The Polish Insurance Association applies to the Minister of Finance for exempting insurers from asset tax. This concerns the exemption of funds which would be accumulated under Employee Capital Plans (PPKs) and new agreements on occupational pensions (PPEs).

The new version of the Act of 24 May 2018 on PPKs lists insurance companies as institutions entitled to manage PPKs, yet the lack of asset tax exemption practically eliminates Polish insurers from all regulated and collective forms of long-term saving in Poland. Insurers are effectively burdened with asset tax exceeding 0.5226% per year. The act recognises the tax basis as all assets of insurance companies, i.e. also the funds which would be accumulated under Employee Capital Plans. The tax rate is therefore, higher than the suggested limit of management costs in PPK agreements, amounting to 0.5%.

Mainstreaming is key for PPKs

Exempting funds accumulated under Employee Capital Plans (PPKs) from asset tax will enable companies to participate in the programme which, in turn, will have a positive impact on the implementation of the main objective of PPKs, namely to become mainstream. Insurers have broad access to entrepreneurs with whom they have established long-term business relationships while protecting their property, offering group insurance, health insurance or occupational pensions. Insurers also have solid partnerships with employees of various companies and institutions, mainly thanks to cooperation with trade unions or directly with individual organisational units responsible for the property or staff management areas. Insurers, through their relationships with employers, are also able to provide savers with educational support, by promoting the advantages of long-term savings through PPKs.

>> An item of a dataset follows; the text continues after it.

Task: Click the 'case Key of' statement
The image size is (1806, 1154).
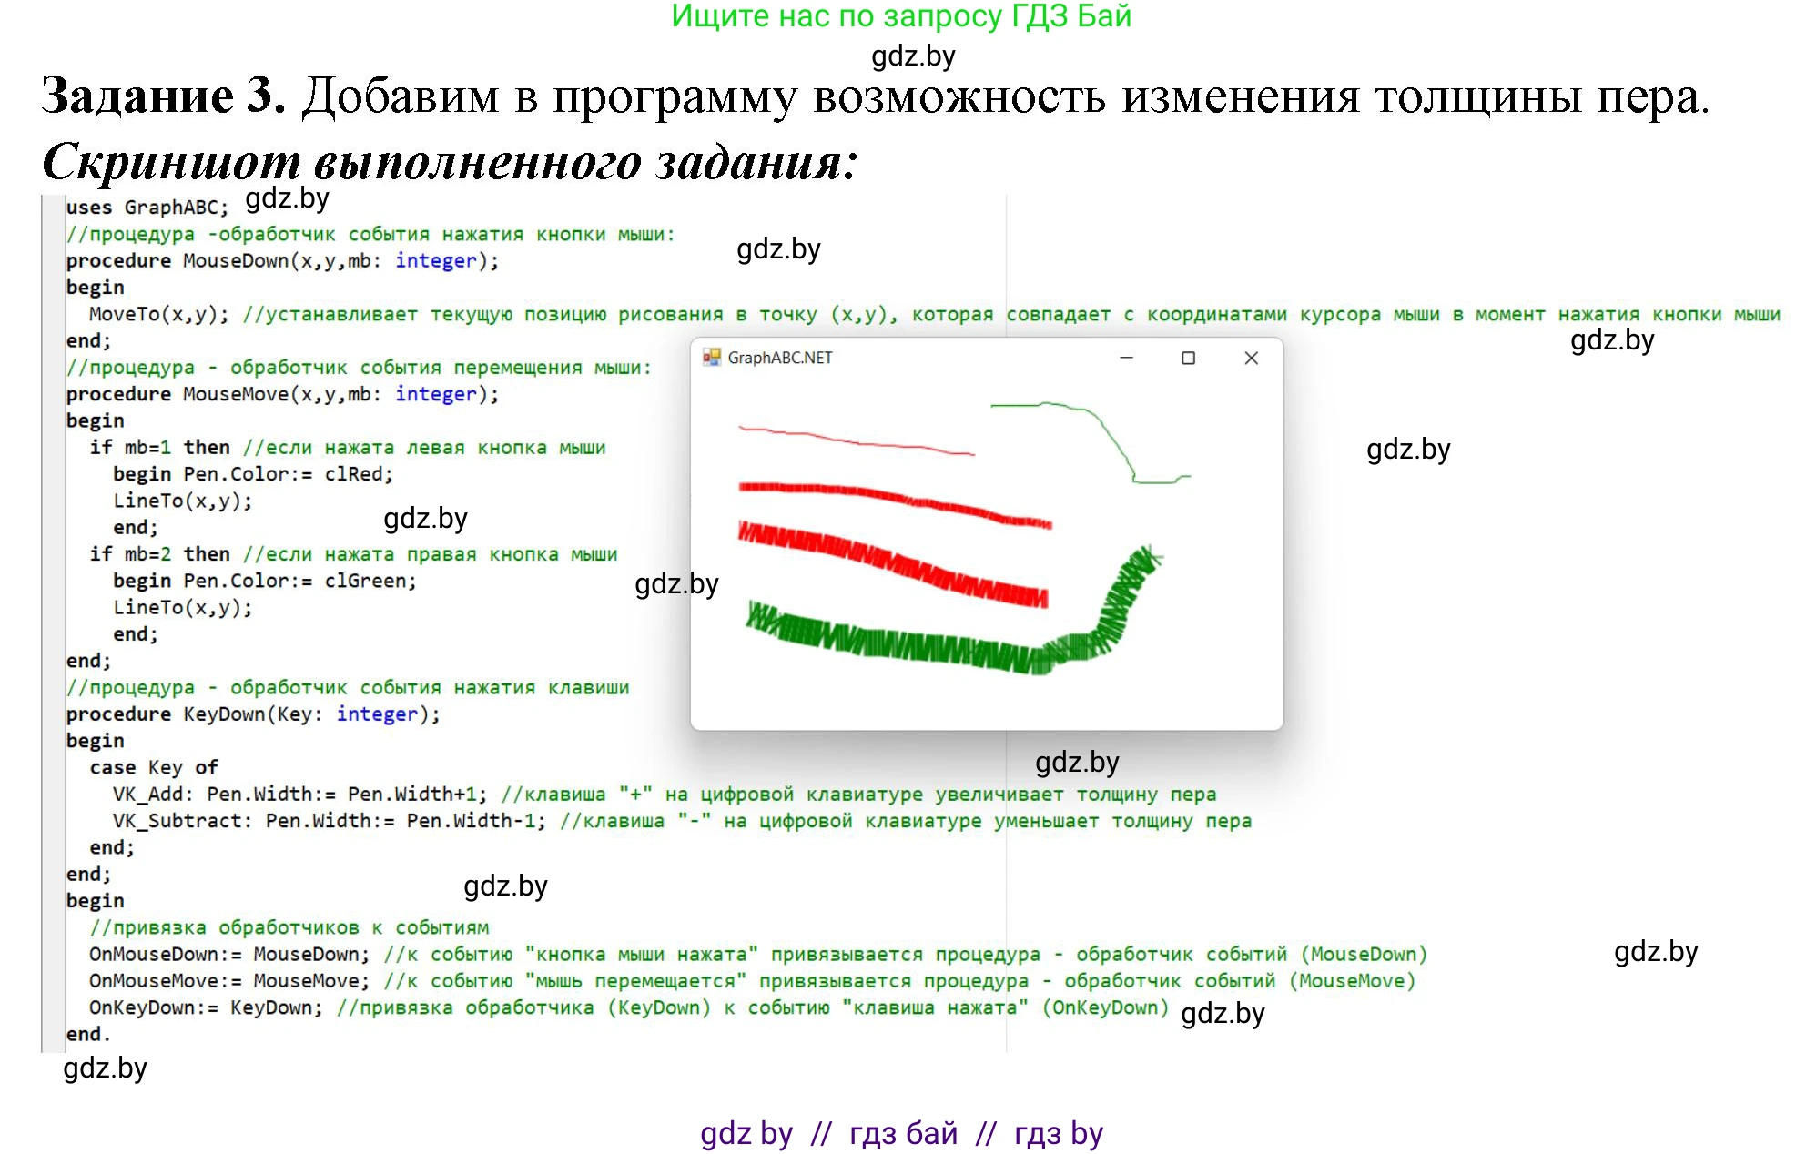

Possible insurance coverage

It should also be stressed that, as part of the 0.5% management fee collected, insurers will be adding insurance coverage to the pension product. Such a structure, in our opinion, will make it easier to convince employees not to abandon their payments into PPKs, as the product will not only fulfil a long-term retirement saving objective, but it will also provide specific protection, which will make the product more attractive, especially for young people. Tax exemption of assets accumulated under PPKs will be neutral in terms of the State budget. Investment fund societies and general pension societies are not subject to asset tax, so the lack of asset tax exemption for insurers in the area of PPKs will render the plans manageable solely by investment fund societies and general pension societies.

In practice, the current version of the bill also excludes insurance companies from operating occupational pensions (PPE). The act introduces a limit of costs and fees collected by financial institutions amounting to 0.6% of the value of managed funds per year, which, assuming that asset tax of 0.5226% is retained, will render the maintenance of PPE economically unprofitable for insurers. Consequently, PPE agreements will only be concluded by financial institutions that are not burdened with asset tax. Within a certain timeframe (probably in about a year), all occupational pensions run by insurers today, which represent about 60% of all occupational pensions, will be taken over by investment fund societies and general pension societies, which are not subject to tax.

Therefore, the decision not to exempt insurers from asset tax in a part relating to assets accumulated under PPK agreements and new PPE agreements means the elimination of Polish insurers from all regulated and collective forms of long-term saving in Poland.